__Problem to work on__.
Every line below that includes "will" counts toward the total. Report that total alone.

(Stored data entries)
================

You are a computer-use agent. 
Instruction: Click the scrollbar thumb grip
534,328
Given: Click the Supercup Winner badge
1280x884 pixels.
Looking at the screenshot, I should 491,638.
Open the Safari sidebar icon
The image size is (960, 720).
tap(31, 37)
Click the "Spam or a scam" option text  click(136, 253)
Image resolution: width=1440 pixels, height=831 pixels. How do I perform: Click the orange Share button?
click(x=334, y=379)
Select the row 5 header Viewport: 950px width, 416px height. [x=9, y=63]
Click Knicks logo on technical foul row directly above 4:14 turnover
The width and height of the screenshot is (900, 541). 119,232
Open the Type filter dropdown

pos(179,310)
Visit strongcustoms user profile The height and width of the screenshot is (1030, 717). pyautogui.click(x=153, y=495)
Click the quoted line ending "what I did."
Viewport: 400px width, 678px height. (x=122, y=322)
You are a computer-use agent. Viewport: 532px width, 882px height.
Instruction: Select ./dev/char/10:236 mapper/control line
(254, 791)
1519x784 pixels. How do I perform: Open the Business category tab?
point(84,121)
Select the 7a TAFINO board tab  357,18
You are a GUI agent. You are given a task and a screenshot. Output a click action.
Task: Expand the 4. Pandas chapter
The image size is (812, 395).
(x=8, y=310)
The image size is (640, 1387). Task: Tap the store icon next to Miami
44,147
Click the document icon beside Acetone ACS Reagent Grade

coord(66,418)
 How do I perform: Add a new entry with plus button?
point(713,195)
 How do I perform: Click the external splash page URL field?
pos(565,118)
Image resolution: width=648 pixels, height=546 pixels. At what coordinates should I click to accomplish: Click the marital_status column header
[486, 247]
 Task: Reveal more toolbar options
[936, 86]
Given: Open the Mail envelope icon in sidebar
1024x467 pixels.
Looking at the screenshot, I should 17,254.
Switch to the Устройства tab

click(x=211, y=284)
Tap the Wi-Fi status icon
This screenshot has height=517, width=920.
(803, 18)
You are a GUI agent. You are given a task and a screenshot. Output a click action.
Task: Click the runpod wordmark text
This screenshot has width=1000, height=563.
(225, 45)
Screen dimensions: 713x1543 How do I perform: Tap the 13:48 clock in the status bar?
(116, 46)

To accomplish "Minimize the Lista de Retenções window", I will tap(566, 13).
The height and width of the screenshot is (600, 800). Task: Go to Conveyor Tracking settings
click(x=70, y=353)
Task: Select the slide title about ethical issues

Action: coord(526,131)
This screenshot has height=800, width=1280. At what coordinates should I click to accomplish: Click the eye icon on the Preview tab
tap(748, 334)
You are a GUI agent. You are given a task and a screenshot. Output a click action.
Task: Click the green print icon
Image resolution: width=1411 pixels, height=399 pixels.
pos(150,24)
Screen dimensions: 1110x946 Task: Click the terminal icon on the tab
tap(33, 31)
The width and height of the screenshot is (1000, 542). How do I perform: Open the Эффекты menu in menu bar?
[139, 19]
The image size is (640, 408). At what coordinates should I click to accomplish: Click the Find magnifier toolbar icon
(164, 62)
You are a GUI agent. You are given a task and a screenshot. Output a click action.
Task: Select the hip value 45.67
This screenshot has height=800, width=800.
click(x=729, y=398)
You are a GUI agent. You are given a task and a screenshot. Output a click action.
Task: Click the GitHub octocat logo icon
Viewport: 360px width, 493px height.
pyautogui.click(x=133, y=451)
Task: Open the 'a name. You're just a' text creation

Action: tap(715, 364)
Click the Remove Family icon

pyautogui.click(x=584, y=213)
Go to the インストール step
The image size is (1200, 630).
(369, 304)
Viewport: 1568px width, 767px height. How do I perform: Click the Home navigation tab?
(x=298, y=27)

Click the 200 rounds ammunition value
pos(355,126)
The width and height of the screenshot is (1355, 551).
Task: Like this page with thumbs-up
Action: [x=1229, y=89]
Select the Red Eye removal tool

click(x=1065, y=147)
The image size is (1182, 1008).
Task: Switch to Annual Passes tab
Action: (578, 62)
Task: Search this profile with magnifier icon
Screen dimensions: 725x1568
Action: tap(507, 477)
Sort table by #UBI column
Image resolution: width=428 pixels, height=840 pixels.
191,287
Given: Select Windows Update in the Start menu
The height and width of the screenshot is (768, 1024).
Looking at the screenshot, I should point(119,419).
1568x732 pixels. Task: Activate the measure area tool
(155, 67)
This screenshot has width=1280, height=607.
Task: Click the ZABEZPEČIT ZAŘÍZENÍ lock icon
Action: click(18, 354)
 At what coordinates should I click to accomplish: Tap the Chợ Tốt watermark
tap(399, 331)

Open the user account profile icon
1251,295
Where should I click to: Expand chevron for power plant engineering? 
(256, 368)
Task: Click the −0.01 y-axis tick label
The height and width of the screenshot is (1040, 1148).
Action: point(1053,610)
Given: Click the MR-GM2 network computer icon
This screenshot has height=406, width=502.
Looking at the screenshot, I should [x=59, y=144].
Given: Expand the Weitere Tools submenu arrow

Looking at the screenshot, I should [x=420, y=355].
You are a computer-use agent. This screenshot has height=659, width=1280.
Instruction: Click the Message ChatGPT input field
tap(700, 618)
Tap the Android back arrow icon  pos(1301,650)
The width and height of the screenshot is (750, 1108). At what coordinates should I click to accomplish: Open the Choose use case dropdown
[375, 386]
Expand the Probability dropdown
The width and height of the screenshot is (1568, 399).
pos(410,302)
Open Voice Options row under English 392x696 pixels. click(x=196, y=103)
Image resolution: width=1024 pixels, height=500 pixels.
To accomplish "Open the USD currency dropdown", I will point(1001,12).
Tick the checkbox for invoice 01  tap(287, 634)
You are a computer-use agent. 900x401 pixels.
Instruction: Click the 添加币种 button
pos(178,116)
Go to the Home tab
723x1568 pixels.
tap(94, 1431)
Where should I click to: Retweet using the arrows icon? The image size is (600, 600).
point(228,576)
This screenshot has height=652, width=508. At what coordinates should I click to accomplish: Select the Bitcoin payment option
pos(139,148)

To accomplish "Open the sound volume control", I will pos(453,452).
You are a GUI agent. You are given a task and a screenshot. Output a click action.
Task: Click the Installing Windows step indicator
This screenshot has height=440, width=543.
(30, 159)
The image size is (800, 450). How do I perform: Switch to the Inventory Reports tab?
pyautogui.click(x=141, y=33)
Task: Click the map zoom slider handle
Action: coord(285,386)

================

__Written answer__.
3